## Records shown
────────

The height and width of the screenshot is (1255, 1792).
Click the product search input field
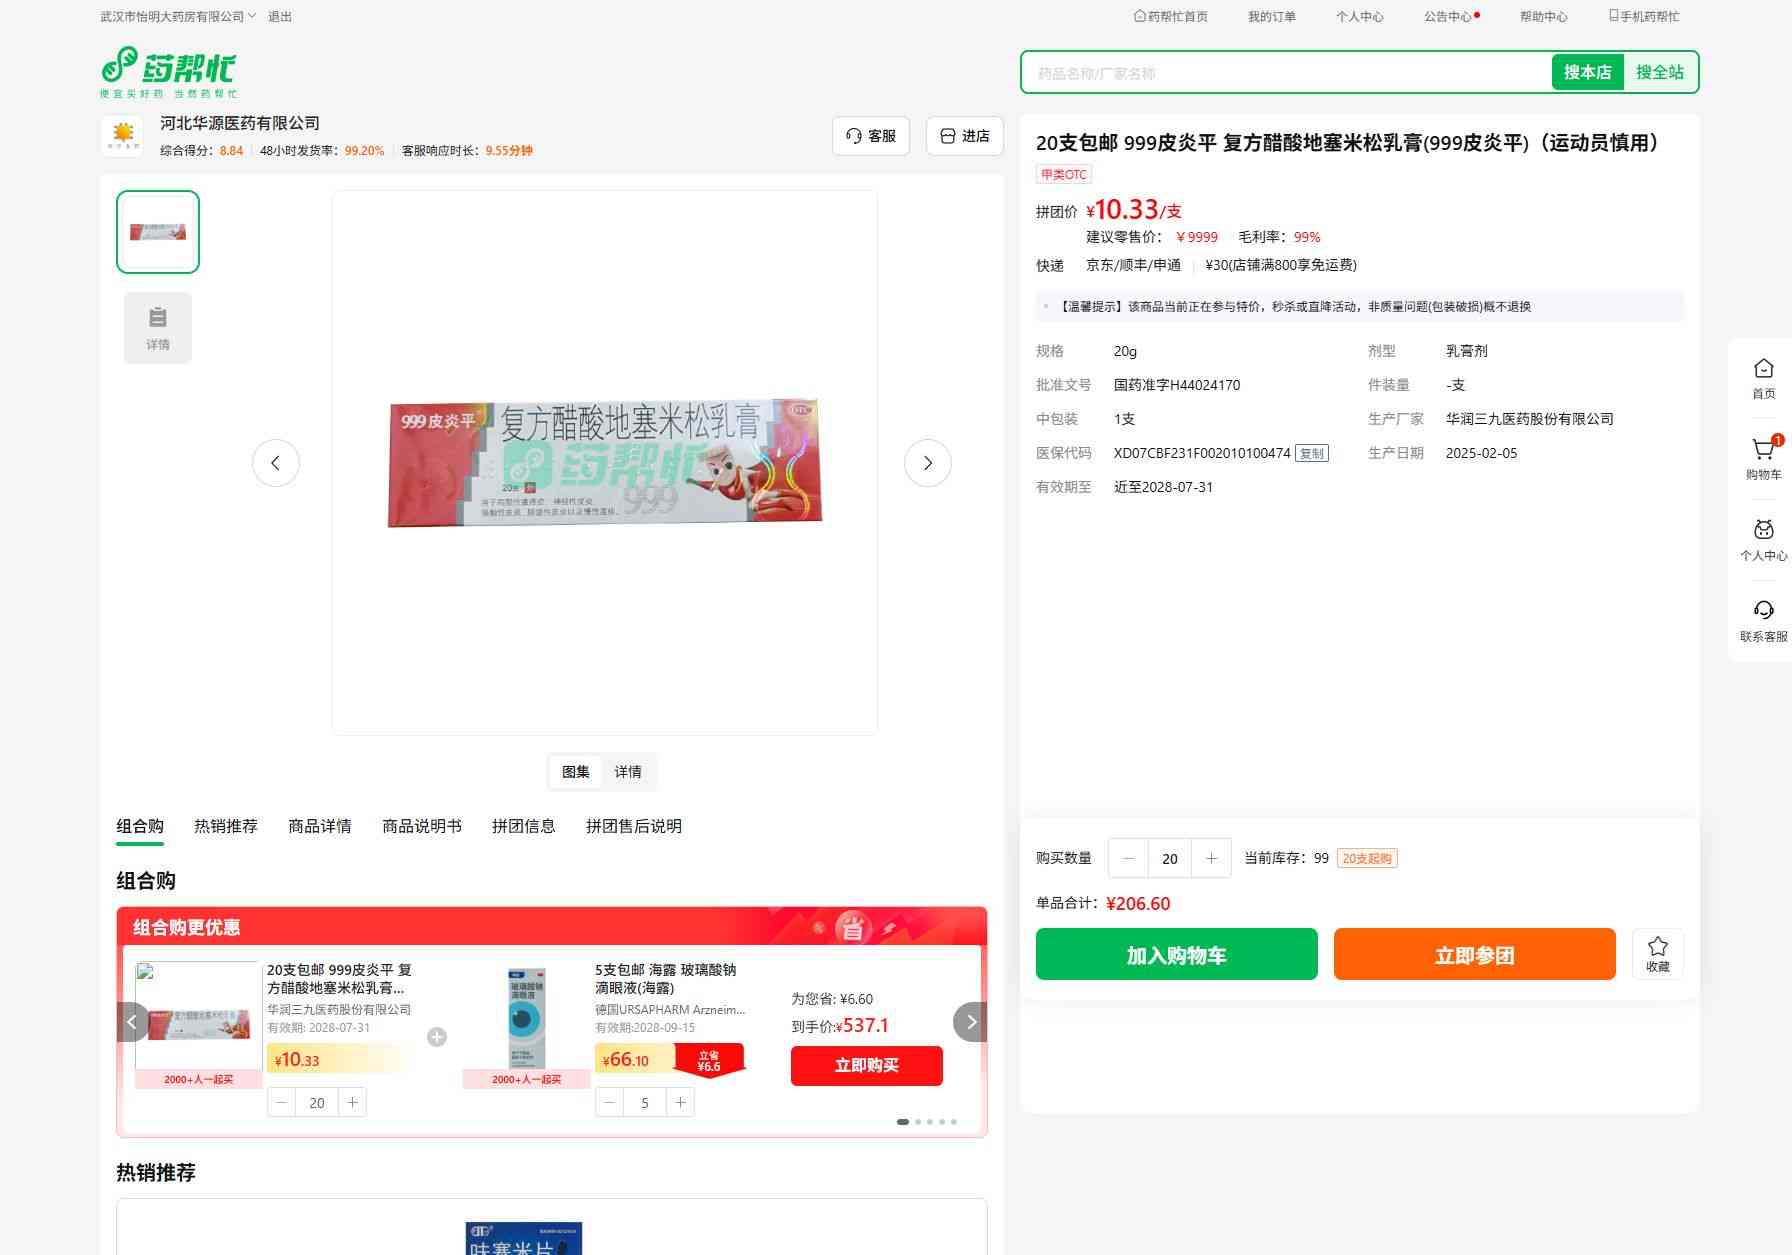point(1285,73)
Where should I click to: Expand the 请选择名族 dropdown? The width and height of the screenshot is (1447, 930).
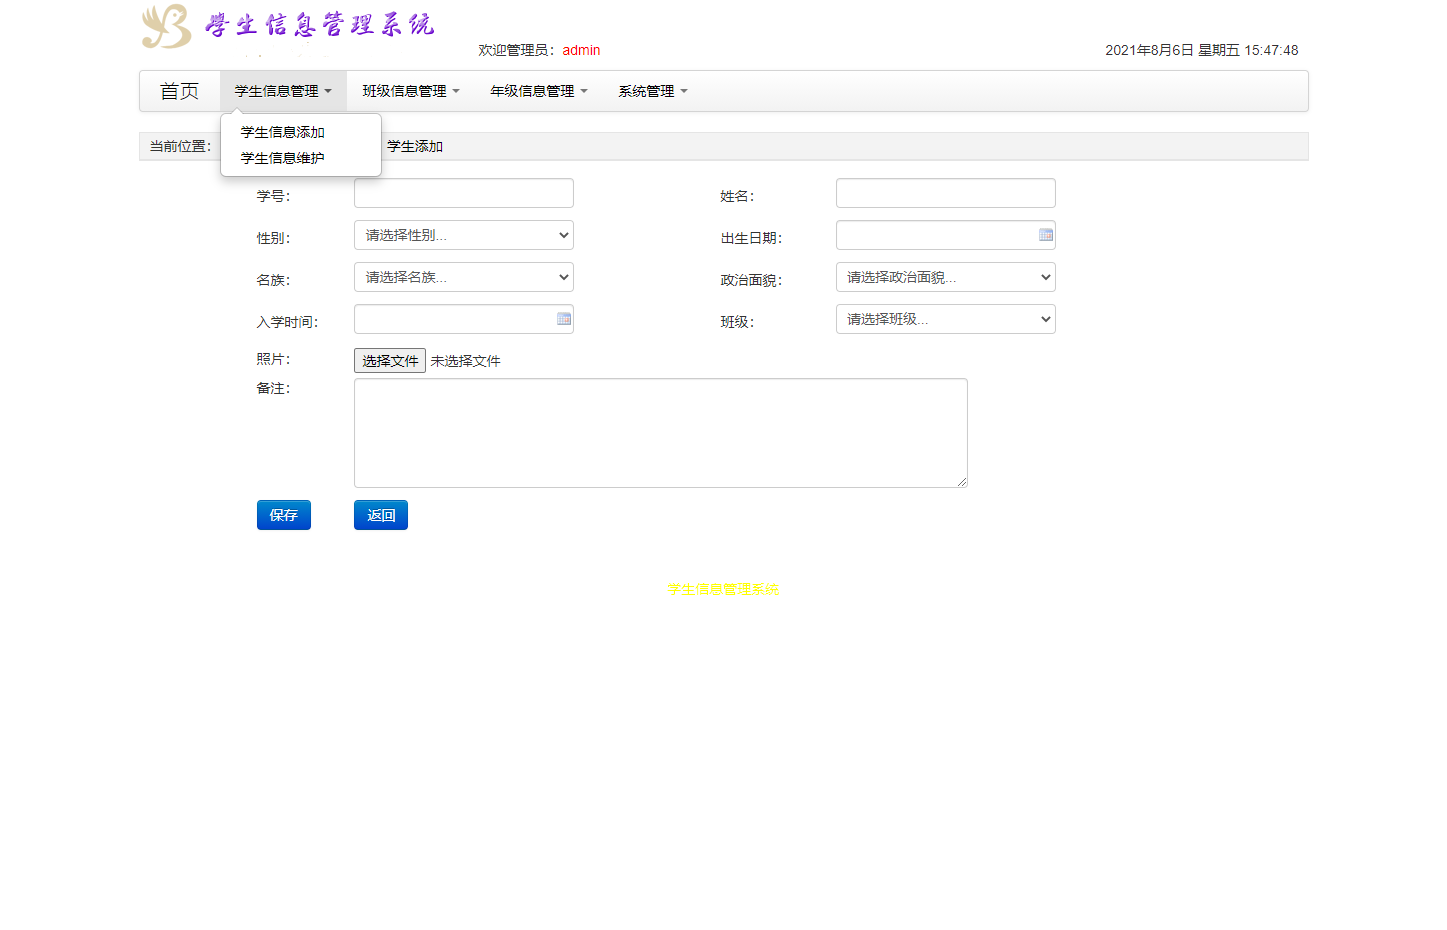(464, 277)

────────

## What is required
Please give back all the records above word for word, with no pictures included.

## Response to the exercise
The height and width of the screenshot is (1255, 1792).
Click the product search input field
point(1285,73)
Where should I click to: Expand the 请选择名族 dropdown? The width and height of the screenshot is (1447, 930).
(464, 277)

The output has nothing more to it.